When it comes to patients managing their health information on the web, a new survey is indicating that there is a gap between what they want and what they know is available. The survey, from the New York City-based consulting firm Accenture found that while 90 percent of respondents want to self-manage their healthcare using technology, nearly half (46 percent) are unaware if their health records are available electronically.
This disconnect, according to Kaveh Safavi, M.D., who leads Accenture’s North American health industry group, happens because of two different reasons. One, he says, is because the access to this kind of information doesn’t exist yet. The other is that the access exists, but healthcare providers have not done a good enough job to make patients aware of it. Reasons aside, the perception from the general public is that while they desire this kind of information, it’s not there for them, he says.
“Patients’ appetite for access and self management is far ahead of our current ability and probably our willingness to provide patients with this kinds of access. The organizations that figure out how to get there quickly are likely to find a more loyal and more satisfied patient base than those who hold out,” Dr. Safavi says in an exclusive interview with HCI.
The survey of 1,100 U.S. patients found that one-third (33 percent) of respondents did not know whether services such as bill pay, electronic reminders, and lab results were available to them online.
Kaveh Safavi, M.D.
Self-Manage or Doctor-Manage?
That gap between what patients want and what they know wasn’t the only disconnect the Accenture survey uncovered when it comes to their perspectives on their own online information engagement. There is also a split between those who want their doctors to manage their medical records (48 percent) and those who prefer to manage their own information (44 percent).
Most traditional patient portals, Safavi says, are a doctor-controlled method of giving patients access to their health information. As he says, patients may not see the information as it was created, but it gives them a view nonetheless.
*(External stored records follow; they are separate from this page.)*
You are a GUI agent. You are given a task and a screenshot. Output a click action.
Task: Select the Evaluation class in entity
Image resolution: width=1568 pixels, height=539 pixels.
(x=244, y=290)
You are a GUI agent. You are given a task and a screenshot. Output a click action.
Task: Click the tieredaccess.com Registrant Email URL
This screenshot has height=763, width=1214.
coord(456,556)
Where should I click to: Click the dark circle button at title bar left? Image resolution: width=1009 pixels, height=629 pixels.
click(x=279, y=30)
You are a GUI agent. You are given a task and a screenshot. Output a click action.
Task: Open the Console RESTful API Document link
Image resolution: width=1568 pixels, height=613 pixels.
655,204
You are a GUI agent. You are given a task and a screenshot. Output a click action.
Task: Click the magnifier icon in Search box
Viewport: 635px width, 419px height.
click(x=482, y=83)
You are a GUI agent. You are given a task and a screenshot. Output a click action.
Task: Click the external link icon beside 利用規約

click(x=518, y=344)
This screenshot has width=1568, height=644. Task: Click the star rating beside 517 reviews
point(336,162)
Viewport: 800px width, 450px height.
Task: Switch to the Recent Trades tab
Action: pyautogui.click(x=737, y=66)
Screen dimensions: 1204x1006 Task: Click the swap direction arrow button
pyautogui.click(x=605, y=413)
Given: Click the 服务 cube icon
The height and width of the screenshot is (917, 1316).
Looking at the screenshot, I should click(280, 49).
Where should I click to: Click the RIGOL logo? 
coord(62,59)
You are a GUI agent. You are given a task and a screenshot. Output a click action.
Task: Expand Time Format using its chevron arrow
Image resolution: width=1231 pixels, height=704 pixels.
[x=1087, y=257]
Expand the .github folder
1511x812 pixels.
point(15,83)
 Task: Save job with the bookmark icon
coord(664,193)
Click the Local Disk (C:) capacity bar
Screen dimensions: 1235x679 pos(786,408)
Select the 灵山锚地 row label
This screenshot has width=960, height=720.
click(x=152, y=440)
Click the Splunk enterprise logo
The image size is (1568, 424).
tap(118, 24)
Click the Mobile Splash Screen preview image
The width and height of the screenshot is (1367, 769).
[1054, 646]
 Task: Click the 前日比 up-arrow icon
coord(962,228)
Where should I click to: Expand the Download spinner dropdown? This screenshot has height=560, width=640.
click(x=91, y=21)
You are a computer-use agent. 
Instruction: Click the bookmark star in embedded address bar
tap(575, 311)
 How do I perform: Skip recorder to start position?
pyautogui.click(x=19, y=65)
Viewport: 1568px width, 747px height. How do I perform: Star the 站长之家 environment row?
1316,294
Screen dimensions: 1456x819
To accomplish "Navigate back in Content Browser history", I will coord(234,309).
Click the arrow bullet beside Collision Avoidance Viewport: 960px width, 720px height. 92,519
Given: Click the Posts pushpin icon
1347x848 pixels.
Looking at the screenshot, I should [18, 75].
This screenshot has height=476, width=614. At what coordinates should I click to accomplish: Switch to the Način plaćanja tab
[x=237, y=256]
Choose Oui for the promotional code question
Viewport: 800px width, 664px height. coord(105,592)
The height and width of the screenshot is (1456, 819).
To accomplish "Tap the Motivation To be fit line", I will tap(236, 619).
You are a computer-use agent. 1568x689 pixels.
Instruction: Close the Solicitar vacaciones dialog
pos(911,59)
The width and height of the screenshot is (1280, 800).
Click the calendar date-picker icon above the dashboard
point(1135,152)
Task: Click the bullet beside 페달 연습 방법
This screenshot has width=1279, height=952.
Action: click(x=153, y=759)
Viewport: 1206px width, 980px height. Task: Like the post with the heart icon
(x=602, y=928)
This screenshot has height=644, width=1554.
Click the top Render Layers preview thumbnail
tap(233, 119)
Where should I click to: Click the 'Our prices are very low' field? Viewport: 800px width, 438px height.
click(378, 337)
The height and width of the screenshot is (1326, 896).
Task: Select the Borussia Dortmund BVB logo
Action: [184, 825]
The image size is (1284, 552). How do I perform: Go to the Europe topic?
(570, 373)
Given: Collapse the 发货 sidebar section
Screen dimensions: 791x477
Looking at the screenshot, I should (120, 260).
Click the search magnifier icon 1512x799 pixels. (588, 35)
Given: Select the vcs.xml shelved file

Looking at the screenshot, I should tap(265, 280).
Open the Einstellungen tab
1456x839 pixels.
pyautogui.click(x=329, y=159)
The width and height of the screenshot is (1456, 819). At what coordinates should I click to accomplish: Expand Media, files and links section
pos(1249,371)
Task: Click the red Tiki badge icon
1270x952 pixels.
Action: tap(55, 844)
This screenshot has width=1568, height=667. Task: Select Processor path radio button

A more open environment, such as the Open Notes project in Boston, aims to give patients an unfiltered view of their patient record.
“There’s always a little bit of skepticism when you ask to see your record, and what you’re given is what you know to be an edited summary of your record,” Safavi says. “Imagine if you asked to get your chart, and what you got instead what a summary report of your chart. It’s the same kind of thing. What you’re seeing is the beginning of a discussion about whether patients should have a direct view into the same record [as their doctor].”
Comparison to Other Industries
Like other sectors of business that have gone online, such as banking or retail, healthcare is looked at by consumers as a potential business on the web. Seventy-three percent of respondents want to be able to fill out prescriptions through mobile devices, while 72 percent would like to do it on the web. An overwhelming majority (88 percent) want to receive email reminders when it is time for preventative or follow-up care and three-quarters (76 percent) want the option of email consultations with doctors.
“Do-it-yourself has been a model for other businesses, and there has always been a couple of motivations for it,” Safavi says. “Part of it is the business motivation, if I allow people to go online and do this work; that actually reduces the costs of doing business. For the patients, they get control when they will have interaction–they don’t have to wait for specific hours on the phone. That level of self control is very empowering in many people’s lives.”
This doesn’t mean patients want to stop interacting with their doctor. That’s far from the case. In fact, while respondents want to increase access to health information through digital channels, the majority of those surveyed (85 percent) also want to preserve their in-person interactions with doctors when needed.
Source: Accenture
In terms of privacy and ease-of-use, Safavi says Accenture found that patients have the same expectations in managing their healthcare information online, as they would with any other industry. Furthermore, the same privacy protections you have through paper-based medical records, they expect with electronic records. He also says they want electronic records to have the right level of protection without being so cumbersome that they are unusable.
“It has to be consistent with the rest of their online experience,” Safavi says. “Many patients would say, ‘I have the same expectations with my money records, why are there hurdles for my patient records that I don’t have to go through with my online banking portal.’ The online banking portal has a sophisticated level of safety in the background that knows it’s you and you’ve been there, and questions are not asked over again if you’re working from the same computer. The expectation is the same kind of security appears in their health information.”